A-B, A Western blot of conditioned medium and cell lysates from HEK293T cells transfected with wild type and variant COL4A1 and human skin fibroblasts from 4 healthy individuals in the control group (C1-C4), 2 patients carrying the AluYa5 insertion (P1-P2), and 1 patient duplicated at the COL4A1/2 locus. A, In the top panel, blot n°1 was probed with an anticollagen IV antibody, and in the middle and bottom panels, blot n°2 was probed with antifibronectin and anti-MMP2 antibodies used as loading controls (see antibody references in the eMethods in Supplement 1). C-D, Visualizations of relative protein expression levels are presented from A and B, respectively. Circles indicate COL4-dup, the patient duplicated at the COL4A1/2 locus; HEK, HEK293T cells; horizontal lines, means; MW, molecular weight; NT, nontransfected plasmid; pCMV-Col4a1, plasmid-expressing COL4A1; squares, patients with AluYa5 insertion; triangles, control group.

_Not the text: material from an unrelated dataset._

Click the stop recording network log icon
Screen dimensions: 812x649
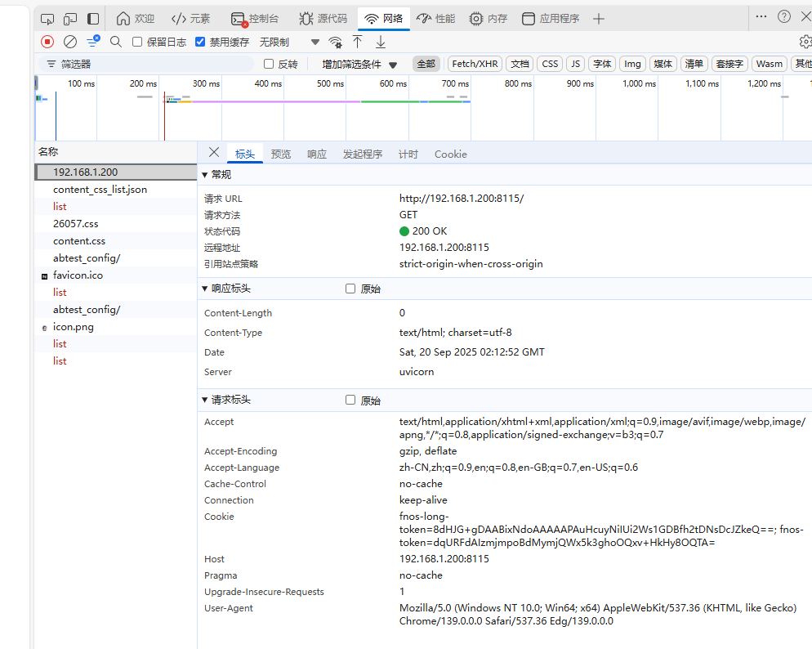pos(47,42)
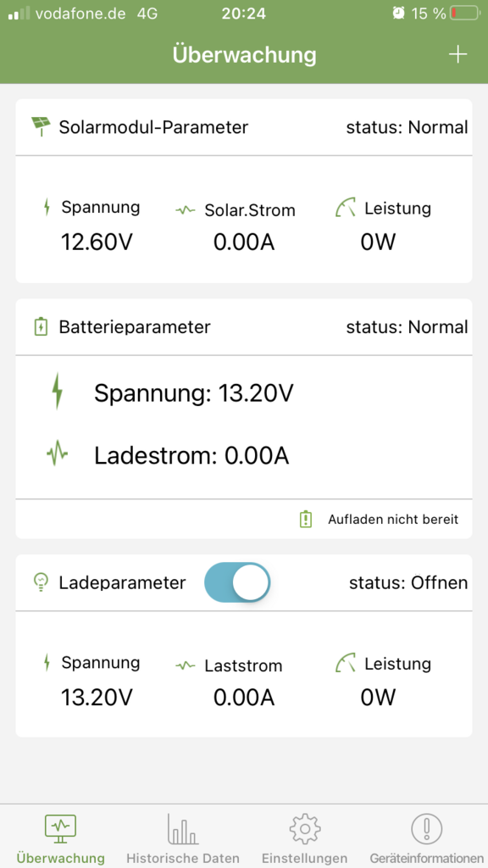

Figure 5.. AluYa5 Insertion and Polyadenylation Signal (PAS) Usage

A, The diagram shows the last exon and 3′UTR of COL4A1 with the 6 PAS annotated as c.*distance to the stop codon. B, The diagram of the 3′UTR shows the 6 possible isoforms depending on PAS usage. The 6 isoforms differ only by the length of their 3′UTR. Cleavage and polyadenylation start approximately 15 to 30 bp downstream of the PAS. C, Proportions of expressed isoforms depending on PAS usage are shown in 3 patients carrying the insertion and 7 individuals in the control group. D, Proportions of each of expressed isoform by the wild type and variant allele depending on PAS usage in patients F2-12 and F8-16 are presented. T_AluYa5+ represents isoforms transcribed from the allele that carries the AluYa5 insertion. G_AluYa5− represents isoforms transcribed from the wild type allele.